LE INDIVISIBILI

Di Edoardo De Angeli, Italia, 100’, 2016

Viola e Dasy sono due gemelle siamesi che cantano ai matrimoni e alle feste canzoni del repertorio neomelodico napoletano e, grazie alle loro esibizioni, danno da vivere a tutta la famiglia. Le cose vanno bene fino a quando scoprono di potersi dividere. Il loro sogno (in particolare quello di una delle due) è la normalità: un gelato, viaggiare, ballare, bere vino senza temere che l’altra si ubriachi… fare l’amore.Essere unite ‘per sempre’ è, per Viola e Dasy, una condizione che è stata loro descritta come ineluttabile.

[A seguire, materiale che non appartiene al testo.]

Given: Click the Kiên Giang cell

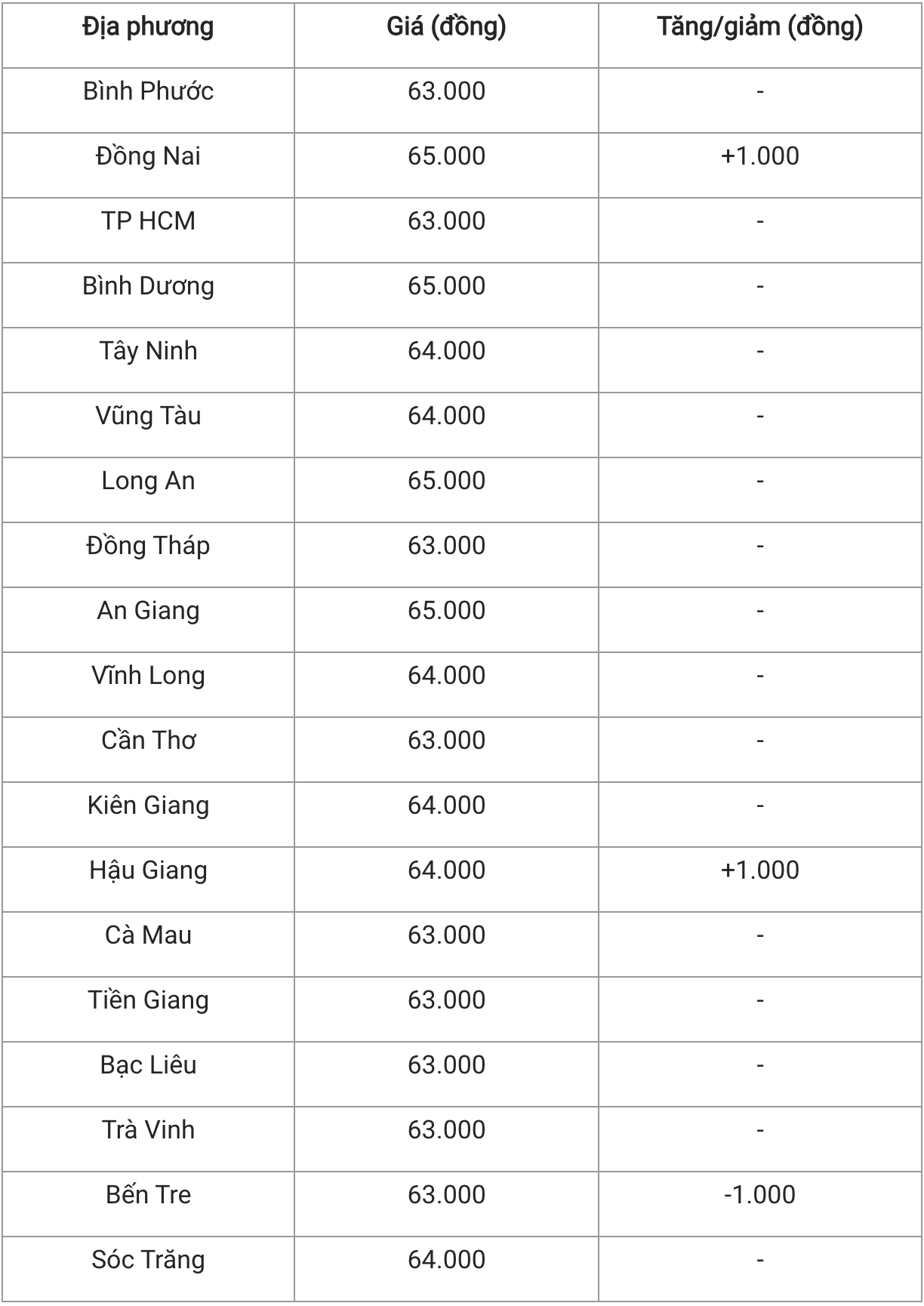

Ma non è così e quando si scopre che un intervento chirurgico è possibile, per loro il futuro assume connotazioni solo fino ad allora impensabili. Potrebbero lasciarsi alle spalle lo sfruttamento che un padre rapace e una madre imbelle fanno dei loro corpi. Il racconto realistico e la favola si mescolano, infatti, in una narrazione che attinge al tragico e al grottesco. Il tema del doppio, si salda qui a quello altrettanto fondante della separazione, intesa sia come abbandono, sia come diversità.